For most business leaders, the dusk of 2007 is a time of transition and, well, uncertainty: Will the U.S. dollar continue its slide? How deeply will the problems of the home mortgage market affect the broader international economy? Do China, Google (GOOG), and the next presidential administration pose threats or opportunities?
But when it comes to "innovation," there is at least some agreement among senior executives. This year, surveys from three leading consultancies—Boston Consulting Group, McKinsey & Company, and Booz Allen Hamilton—show innovation remains a high priority for most corporate leaders around the world. There's consensus across industries that innovation is a key growth driver. Unfortunately, the surveys also reflect a broad belief that most companies don't have the leadership, systems, or tools to successfully and consistently innovate.
Implementing innovation isn't as straightforward as running a Six Sigma program, which makes it harder to do and harder to measure. The studies take a variety of approaches, often combining more than one. The McKinsey and BCG studies are essentially opinion surveys, with respondents answering questions about how innovation happens in their companies and, in the case of BCG, identifying other companies they believe are most innovative. Both surveys leave it to the respondents to define the term.
The Booz Allen report combines a survey of spending practices (using research and development budgets as a measure of innovation) with follow-up interviews. Both BCG and Booz Allen also depend on some data analysis, with BCG analyzing the stock growth of companies named as "most innovative" by respondents, and Booz Allen focusing on a company's return on its investment in research and development.
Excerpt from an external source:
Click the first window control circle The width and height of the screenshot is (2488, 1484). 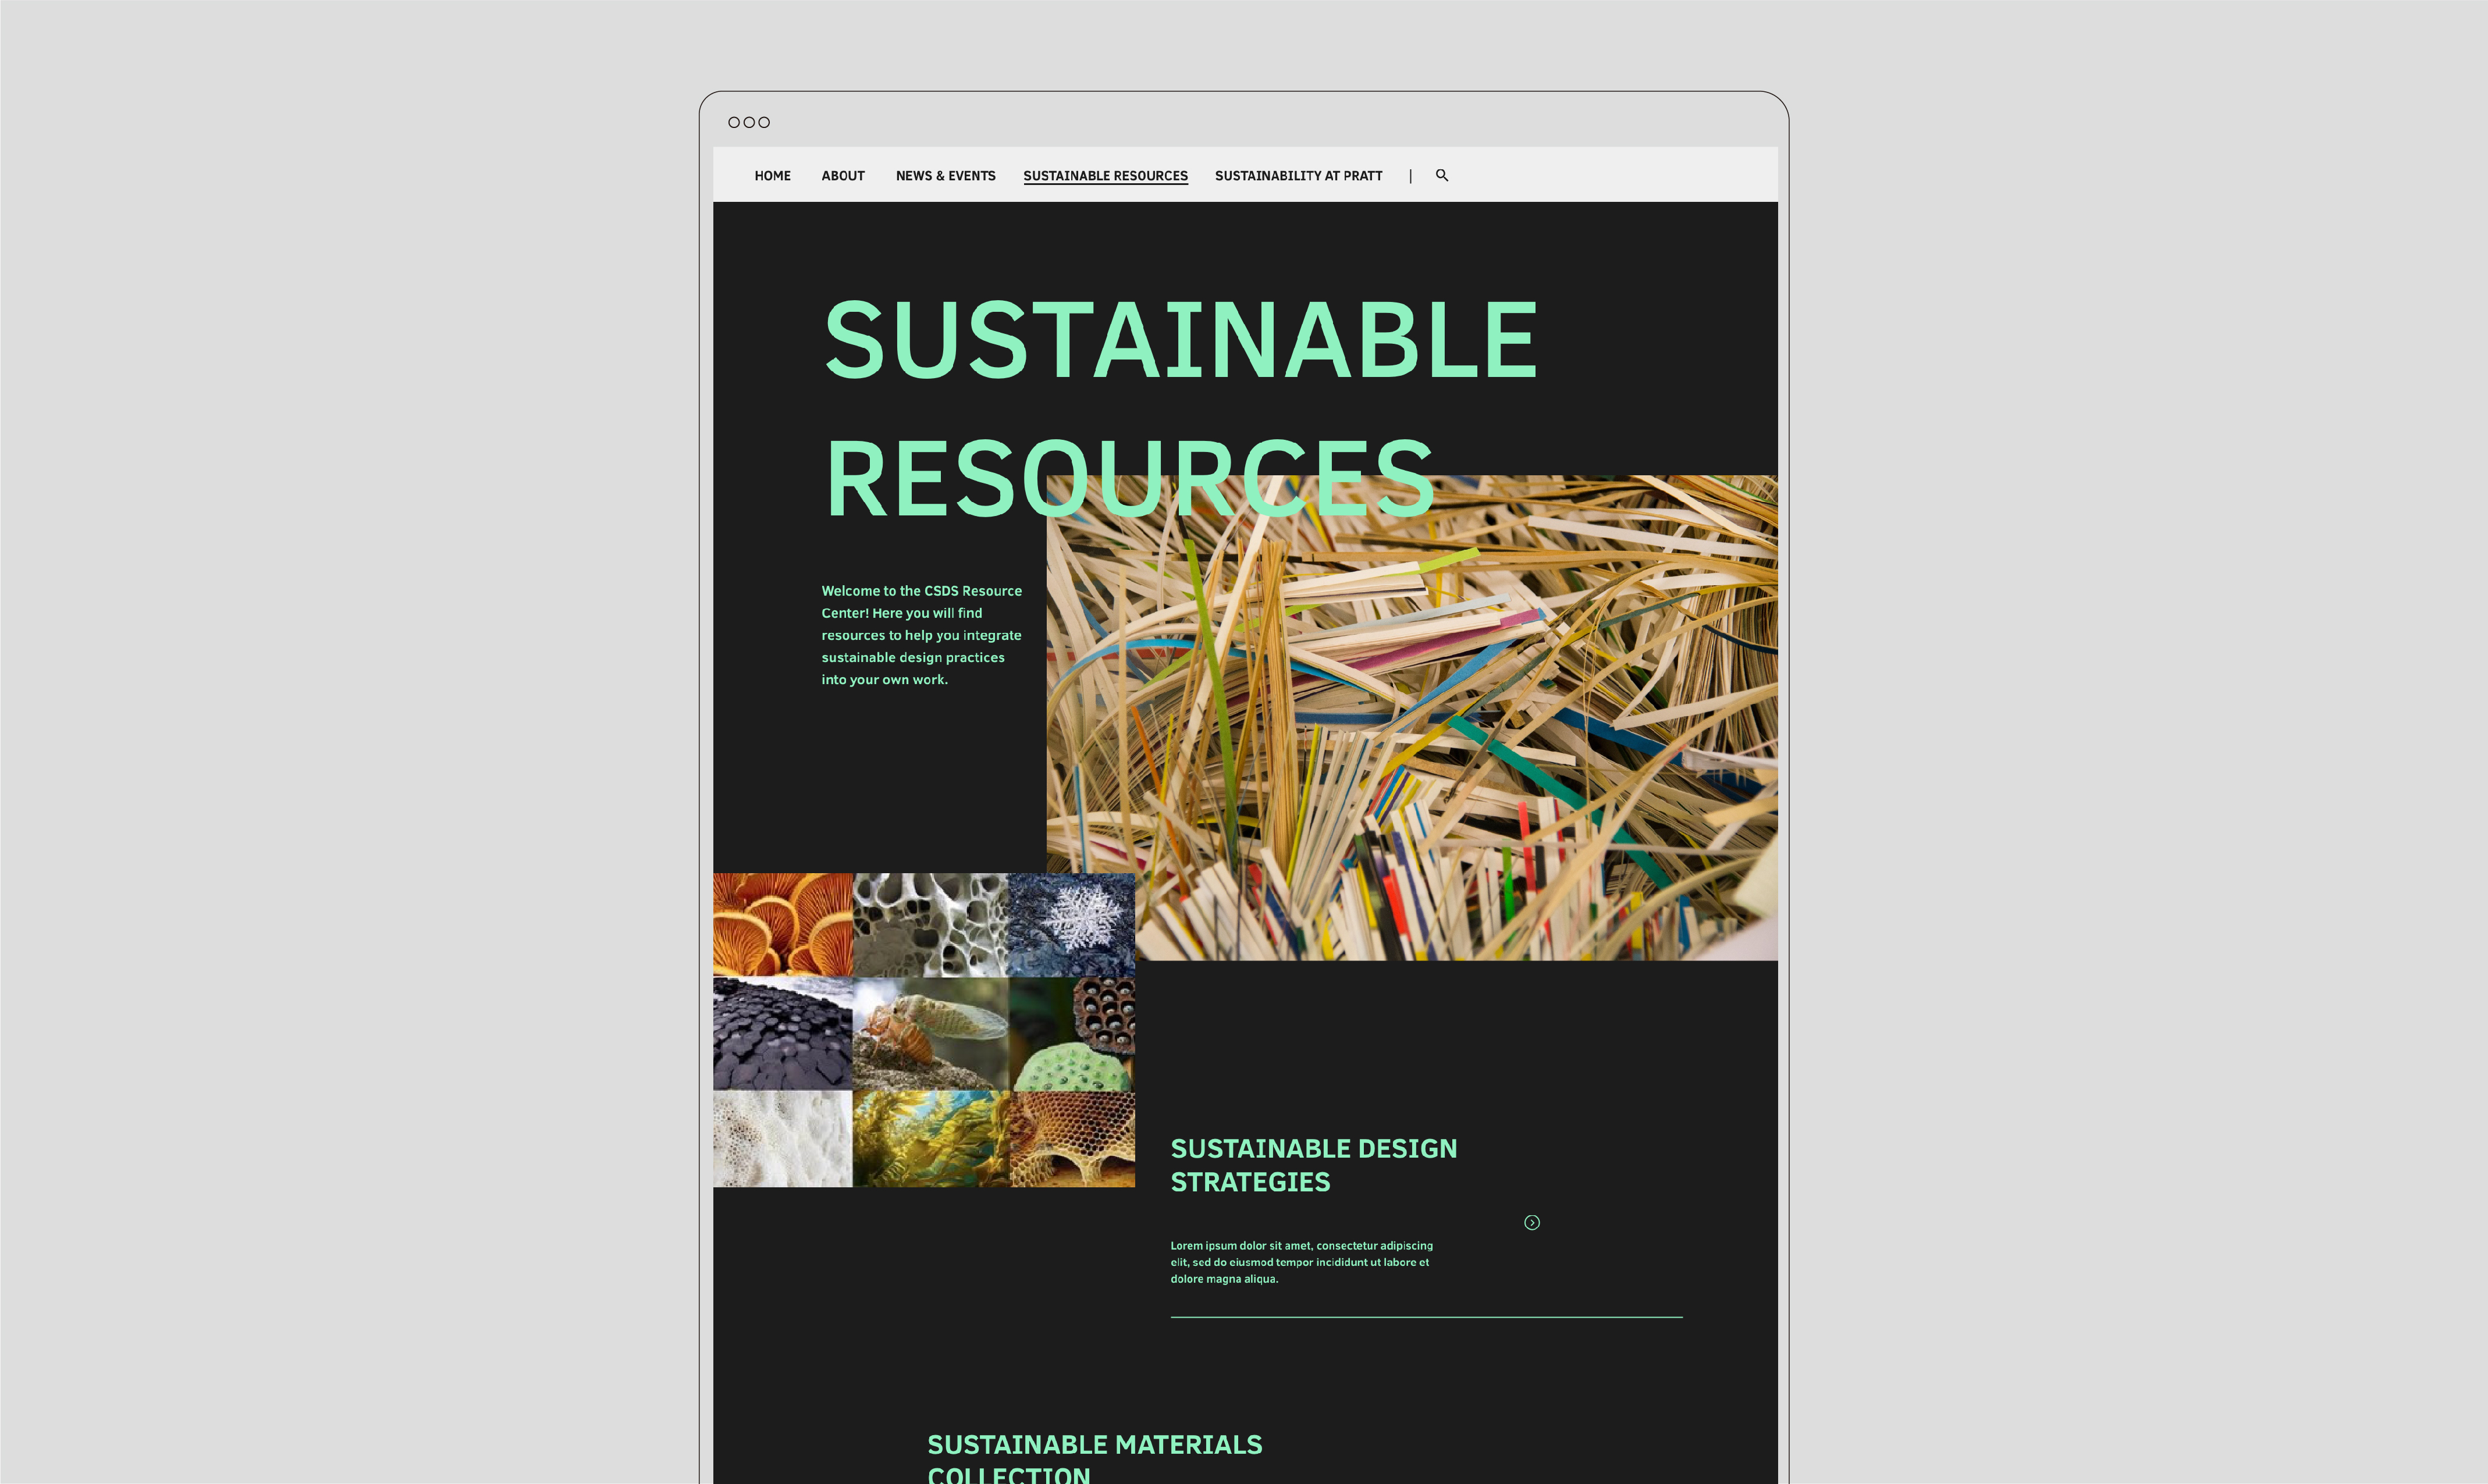click(734, 122)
Booz Allen Hamilton's third annual study, The Customer Connection: The Global Innovation 1000, published in December and based on 2006 financial data, ranked 1,000 of the world's highest R&D spenders. Those companies, dubbed the "Global Innovation 1000" by the consultants, spent a combined total of $447 billion on R&D last year and saw revenues rise by 10%. However the researchers found "no statistically significant connection between the amount of money a company spent on innovation and its financial performance." It's the same conclusion they arrived at last year.
If the Booz Allen survey can be faulted, it is for seeming to equate R&D spending with innovation. Similar to attempts to measure a company's innovation skill by the number of patents it holds, a focus on R&D spending ignores corporate strategy, organizational culture, and other relevant factors that are harder to quantify, but crucial to the successful application of effective innovation.